▶ MATERIAL SHOWN:

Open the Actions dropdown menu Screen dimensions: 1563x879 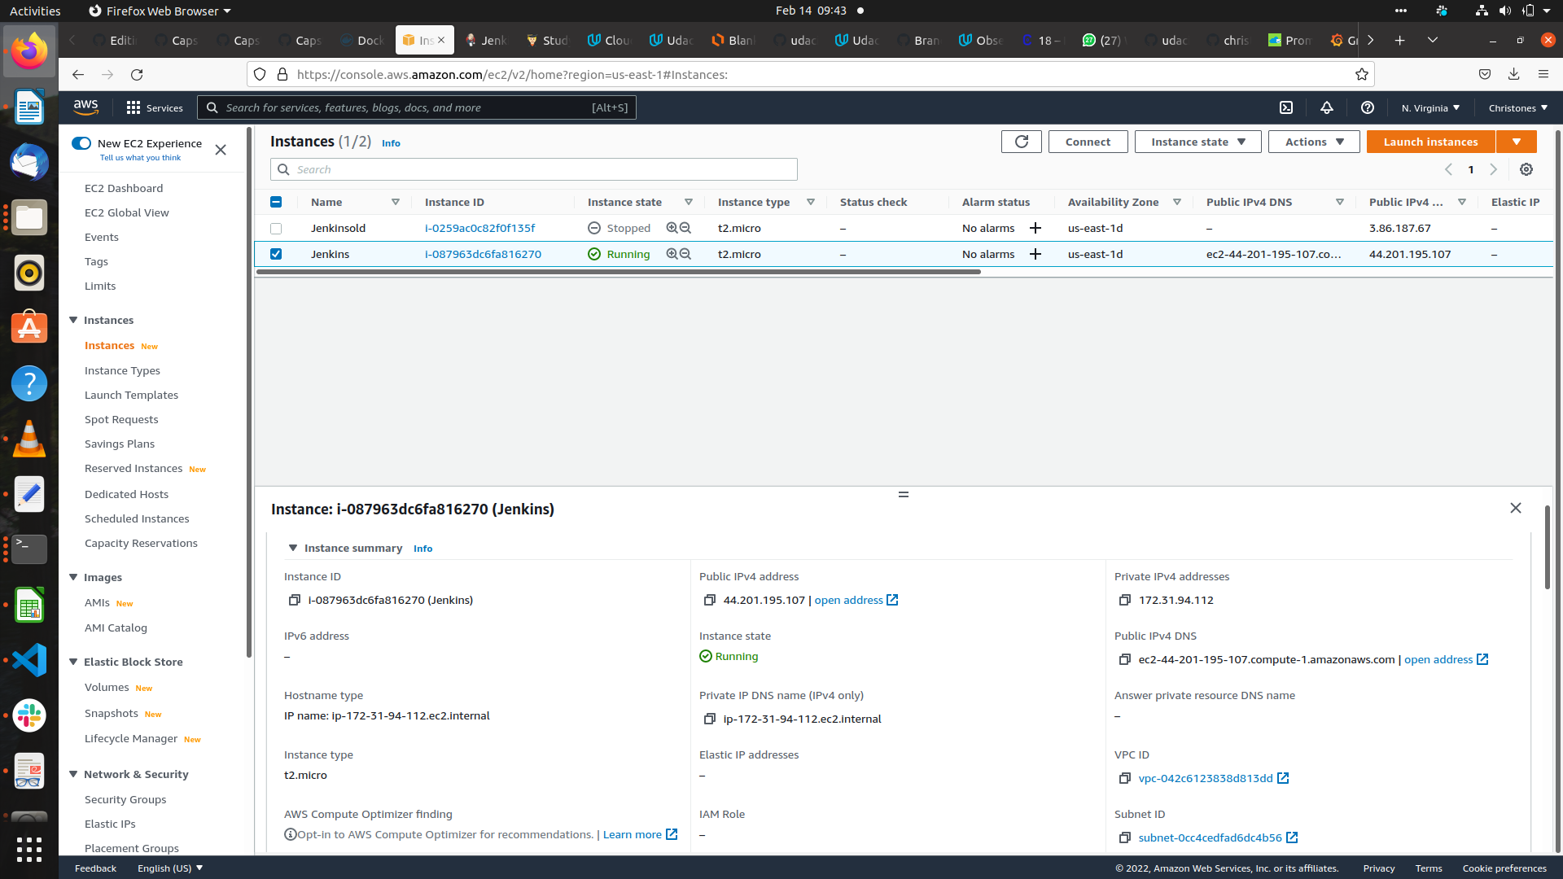[x=1315, y=142]
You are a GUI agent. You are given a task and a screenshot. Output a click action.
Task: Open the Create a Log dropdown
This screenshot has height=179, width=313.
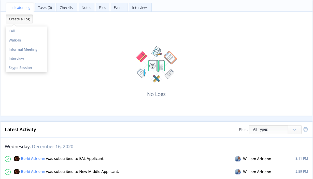pos(19,19)
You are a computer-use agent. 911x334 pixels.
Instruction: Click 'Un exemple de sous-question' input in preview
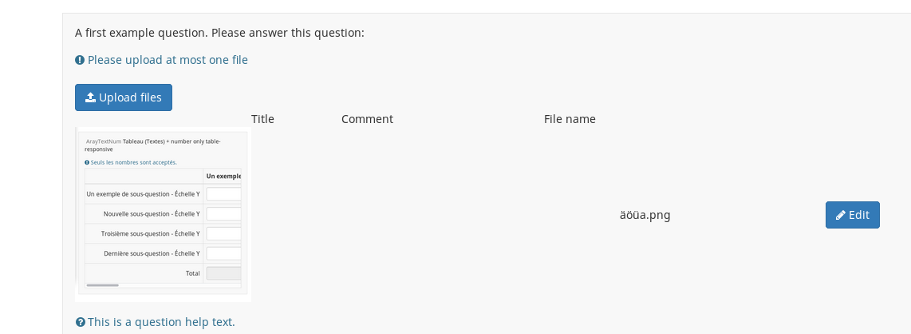pyautogui.click(x=223, y=194)
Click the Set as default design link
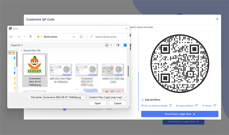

▶ WHAT THE TASK REQUIRES: The pictures stay out; repeat exactly the lines from the one with "Task: Open the Create a Log dropdown" to the end of the entries above, and nothing else.

▶ ANSWER FOR THIS EXERCISE:
Task: Open the Create a Log dropdown
This screenshot has height=179, width=313.
pos(19,19)
You are a computer-use agent. 911x334 pixels.
Instruction: Click 'Un exemple de sous-question' input in preview
pyautogui.click(x=223, y=194)
Click the Set as default design link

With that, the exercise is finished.